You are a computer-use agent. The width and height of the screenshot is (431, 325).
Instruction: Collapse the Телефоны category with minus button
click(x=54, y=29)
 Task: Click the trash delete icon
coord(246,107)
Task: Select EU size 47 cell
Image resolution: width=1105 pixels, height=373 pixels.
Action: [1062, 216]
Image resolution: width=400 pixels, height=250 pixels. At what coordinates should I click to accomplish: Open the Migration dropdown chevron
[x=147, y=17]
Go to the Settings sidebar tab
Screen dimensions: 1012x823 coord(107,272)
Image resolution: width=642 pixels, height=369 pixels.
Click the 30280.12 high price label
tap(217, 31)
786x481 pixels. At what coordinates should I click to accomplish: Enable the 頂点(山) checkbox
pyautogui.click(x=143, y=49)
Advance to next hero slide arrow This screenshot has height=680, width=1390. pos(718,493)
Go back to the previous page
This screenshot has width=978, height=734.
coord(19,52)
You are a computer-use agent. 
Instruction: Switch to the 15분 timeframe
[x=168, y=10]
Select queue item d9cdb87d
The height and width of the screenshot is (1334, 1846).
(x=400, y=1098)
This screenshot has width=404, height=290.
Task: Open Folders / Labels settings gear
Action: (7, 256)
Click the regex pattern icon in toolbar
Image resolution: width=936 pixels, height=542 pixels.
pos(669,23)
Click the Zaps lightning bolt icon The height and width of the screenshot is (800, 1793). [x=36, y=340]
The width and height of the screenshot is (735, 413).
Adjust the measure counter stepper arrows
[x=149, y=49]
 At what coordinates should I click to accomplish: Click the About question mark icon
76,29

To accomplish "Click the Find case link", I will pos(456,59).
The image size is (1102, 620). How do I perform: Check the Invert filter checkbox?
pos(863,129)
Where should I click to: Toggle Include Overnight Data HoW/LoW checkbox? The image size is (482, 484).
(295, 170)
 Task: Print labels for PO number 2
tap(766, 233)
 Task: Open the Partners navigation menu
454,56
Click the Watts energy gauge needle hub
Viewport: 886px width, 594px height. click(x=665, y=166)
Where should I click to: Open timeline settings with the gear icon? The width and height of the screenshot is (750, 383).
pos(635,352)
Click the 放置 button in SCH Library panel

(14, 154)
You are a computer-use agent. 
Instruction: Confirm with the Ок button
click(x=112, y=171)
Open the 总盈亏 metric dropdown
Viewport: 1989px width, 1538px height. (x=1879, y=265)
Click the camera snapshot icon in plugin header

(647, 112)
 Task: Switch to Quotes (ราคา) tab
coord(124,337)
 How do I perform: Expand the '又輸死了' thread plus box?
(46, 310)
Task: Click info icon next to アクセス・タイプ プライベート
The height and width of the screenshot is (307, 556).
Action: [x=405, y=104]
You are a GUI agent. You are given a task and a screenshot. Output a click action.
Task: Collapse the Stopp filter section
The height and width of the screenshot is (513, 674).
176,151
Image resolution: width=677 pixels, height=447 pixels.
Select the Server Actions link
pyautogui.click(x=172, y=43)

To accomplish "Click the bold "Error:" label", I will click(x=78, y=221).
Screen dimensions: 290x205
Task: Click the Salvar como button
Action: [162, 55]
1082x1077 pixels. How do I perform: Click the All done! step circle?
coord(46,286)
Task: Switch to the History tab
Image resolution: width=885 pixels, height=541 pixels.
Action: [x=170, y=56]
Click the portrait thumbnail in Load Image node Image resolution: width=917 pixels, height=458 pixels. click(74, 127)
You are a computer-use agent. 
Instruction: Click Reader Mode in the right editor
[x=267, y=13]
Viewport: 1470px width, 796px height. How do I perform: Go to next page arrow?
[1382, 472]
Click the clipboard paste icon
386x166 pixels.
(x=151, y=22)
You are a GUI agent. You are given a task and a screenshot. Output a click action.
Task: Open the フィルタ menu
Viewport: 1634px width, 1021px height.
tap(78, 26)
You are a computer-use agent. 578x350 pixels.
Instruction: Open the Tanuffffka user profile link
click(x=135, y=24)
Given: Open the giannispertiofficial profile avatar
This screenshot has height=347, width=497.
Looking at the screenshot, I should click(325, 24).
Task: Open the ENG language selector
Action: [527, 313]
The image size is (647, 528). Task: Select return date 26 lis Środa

============================================================

**PROBLEM REQUIREMENTS:** Arrange every line of the items above as a Markdown table with a No. column for the row number and a Line column for the line itself, leaving out any blank lines.

**WRITTEN SOLUTION:**
| No. | Line |
|---|---|
| 1 | You are a computer-use agent. The width and height of the screenshot is (431, 325). |
| 2 | Instruction: Collapse the Телефоны category with minus button |
| 3 | click(x=54, y=29) |
| 4 |  Task: Click the trash delete icon |
| 5 | coord(246,107) |
| 6 | Task: Select EU size 47 cell |
| 7 | Image resolution: width=1105 pixels, height=373 pixels. |
| 8 | Action: [1062, 216] |
| 9 | Image resolution: width=400 pixels, height=250 pixels. At what coordinates should I click to accomplish: Open the Migration dropdown chevron |
| 10 | [x=147, y=17] |
| 11 | Go to the Settings sidebar tab |
| 12 | Screen dimensions: 1012x823 coord(107,272) |
| 13 | Image resolution: width=642 pixels, height=369 pixels. |
| 14 | Click the 30280.12 high price label |
| 15 | tap(217, 31) |
| 16 | 786x481 pixels. At what coordinates should I click to accomplish: Enable the 頂点(山) checkbox |
| 17 | pyautogui.click(x=143, y=49) |
| 18 | Advance to next hero slide arrow This screenshot has height=680, width=1390. pos(718,493) |
| 19 | Go back to the previous page |
| 20 | This screenshot has width=978, height=734. |
| 21 | coord(19,52) |
| 22 | You are a computer-use agent.  |
| 23 | Instruction: Switch to the 15분 timeframe |
| 24 | [x=168, y=10] |
| 25 | Select queue item d9cdb87d |
| 26 | The height and width of the screenshot is (1334, 1846). |
| 27 | (x=400, y=1098) |
| 28 | This screenshot has width=404, height=290. |
| 29 | Task: Open Folders / Labels settings gear |
| 30 | Action: (7, 256) |
| 31 | Click the regex pattern icon in toolbar |
| 32 | Image resolution: width=936 pixels, height=542 pixels. |
| 33 | pos(669,23) |
| 34 | Click the Zaps lightning bolt icon The height and width of the screenshot is (800, 1793). [x=36, y=340] |
| 35 | The width and height of the screenshot is (735, 413). |
| 36 | Adjust the measure counter stepper arrows |
| 37 | [x=149, y=49] |
| 38 |  At what coordinates should I click to accomplish: Click the About question mark icon |
| 39 | 76,29 |
| 40 | To accomplish "Click the Find case link", I will pos(456,59). |
| 41 | The image size is (1102, 620). How do I perform: Check the Invert filter checkbox? |
| 42 | pos(863,129) |
| 43 | Where should I click to: Toggle Include Overnight Data HoW/LoW checkbox? The image size is (482, 484). |
| 44 | (295, 170) |
| 45 |  Task: Print labels for PO number 2 |
| 46 | tap(766, 233) |
| 47 |  Task: Open the Partners navigation menu |
| 48 | 454,56 |
| 49 | Click the Watts energy gauge needle hub |
| 50 | Viewport: 886px width, 594px height. click(x=665, y=166) |
| 51 | Where should I click to: Open timeline settings with the gear icon? The width and height of the screenshot is (750, 383). |
| 52 | pos(635,352) |
| 53 | Click the 放置 button in SCH Library panel |
| 54 | (14, 154) |
| 55 | You are a computer-use agent.  |
| 56 | Instruction: Confirm with the Ок button |
| 57 | click(x=112, y=171) |
| 58 | Open the 总盈亏 metric dropdown |
| 59 | Viewport: 1989px width, 1538px height. (x=1879, y=265) |
| 60 | Click the camera snapshot icon in plugin header |
| 61 | (647, 112) |
| 62 |  Task: Switch to Quotes (ราคา) tab |
| 63 | coord(124,337) |
| 64 |  How do I perform: Expand the '又輸死了' thread plus box? |
| 65 | (46, 310) |
| 66 | Task: Click info icon next to アクセス・タイプ プライベート |
| 67 | The height and width of the screenshot is (307, 556). |
| 68 | Action: [x=405, y=104] |
| 69 | You are a GUI agent. You are given a task and a screenshot. Output a click action. |
| 70 | Task: Collapse the Stopp filter section |
| 71 | The height and width of the screenshot is (513, 674). |
| 72 | 176,151 |
| 73 | Image resolution: width=677 pixels, height=447 pixels. |
| 74 | Select the Server Actions link |
| 75 | pyautogui.click(x=172, y=43) |
| 76 | To accomplish "Click the bold "Error:" label", I will click(x=78, y=221). |
| 77 | Screen dimensions: 290x205 |
| 78 | Task: Click the Salvar como button |
| 79 | Action: [162, 55] |
| 80 | 1082x1077 pixels. How do I perform: Click the All done! step circle? |
| 81 | coord(46,286) |
| 82 | Task: Switch to the History tab |
| 83 | Image resolution: width=885 pixels, height=541 pixels. |
| 84 | Action: [x=170, y=56] |
| 85 | Click the portrait thumbnail in Load Image node Image resolution: width=917 pixels, height=458 pixels. click(74, 127) |
| 86 | You are a computer-use agent.  |
| 87 | Instruction: Click Reader Mode in the right editor |
| 88 | [x=267, y=13] |
| 89 | Viewport: 1470px width, 796px height. How do I perform: Go to next page arrow? |
| 90 | [1382, 472] |
| 91 | Click the clipboard paste icon |
| 92 | 386x166 pixels. |
| 93 | (x=151, y=22) |
| 94 | You are a GUI agent. You are given a task and a screenshot. Output a click action. |
| 95 | Task: Open the フィルタ menu |
| 96 | Viewport: 1634px width, 1021px height. |
| 97 | tap(78, 26) |
| 98 | You are a computer-use agent. 578x350 pixels. |
| 99 | Instruction: Open the Tanuffffka user profile link |
| 100 | click(x=135, y=24) |
| 101 | Given: Open the giannispertiofficial profile avatar |
| 102 | This screenshot has height=347, width=497. |
| 103 | Looking at the screenshot, I should click(325, 24). |
| 104 | Task: Open the ENG language selector |
| 105 | Action: [527, 313] |
| 106 | The image size is (647, 528). Task: Select return date 26 lis Środa |